KDDIは2月19日、クラウド環境上の音声通話やデータ通信、決済サービスなどで発生した障害の原因を即時に特定する「復旧支援AIエージェント」の運用を開始したと発表した。複数のシステムが関連する複雑な障害への対応を迅速化し、通信サービスの品質向上と安定を図る。また、2026年度中に復旧措置までを自動化する仕組みを整え、ネットワーク運用の完全自動化を目指すとしている。
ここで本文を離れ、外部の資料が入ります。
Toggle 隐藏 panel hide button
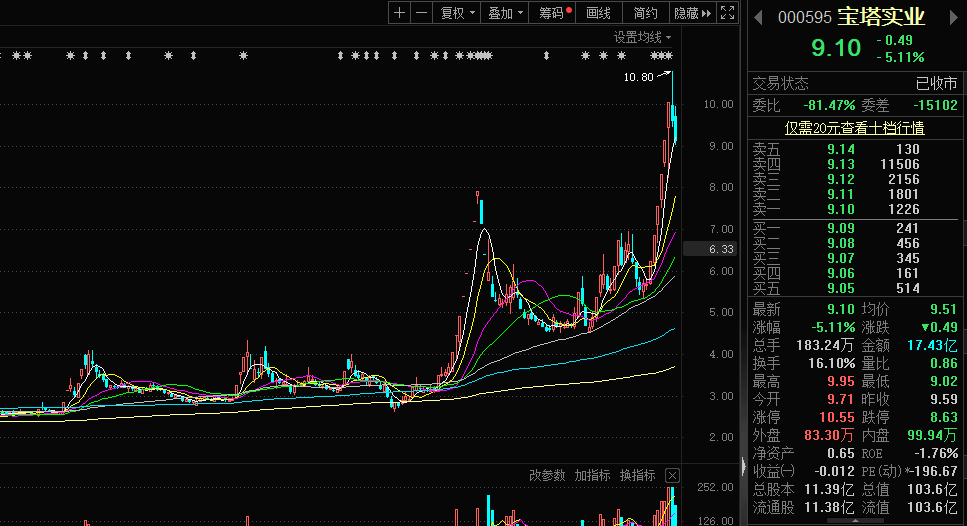 [x=693, y=13]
KDDIは2021年から、多様なサービスを統合的に監視し、一部の復旧作業をワンタッチや自動で実行する「スマートオペレーション」に取り組んできた。これにより単体システムでの障害復旧は迅速化されたものの、複数のシステムにまたがる複雑な障害については、原因の特定や設備の状態復旧に依然として多くの時間と人手を要していた。こうした背景から、スマートオペレーションをさらに進化させ、初動対応の大幅な効率化を図るためにAIエージェントの導入を決定したという。
今回運用を開始した復旧支援AIエージェントは、サービスやシステム構成の情報を構造化した「運用向けデジタルツイン」を活用する。障害を検知すると、各システムが提供する機能がどのような役割であるかを定量化してデジタルツイン上で相関関係を分析し、膨大な設備アラームの中から、障害の起点となった可能性が高いシステムを即時に特定する。
さらに、設備の稼働状況やメンテナンス作業の実施状況など、複数の情報を統合的に分析することで原因特定の精度を高めている。AIエージェントが特定した原因を運用担当者に提示することで、従来は困難だった複雑な障害の切り分け作業を容易にし、復旧に向けた意思決定を強力に支援するという。
KDDIは復旧支援AIエージェントの導入に加え、2026年度には設備の切り離しや故障部位の交換時に必要な保全作業を実行する役割を担う「保全AIエージェント」の導入も計画している。これら二つのAIエージェントを連携させることで、障害検知から原因の特定、そして具体的な復旧措置に至るまでの一連の工程を完全に自動化する運用体制の構築を視野に入れている。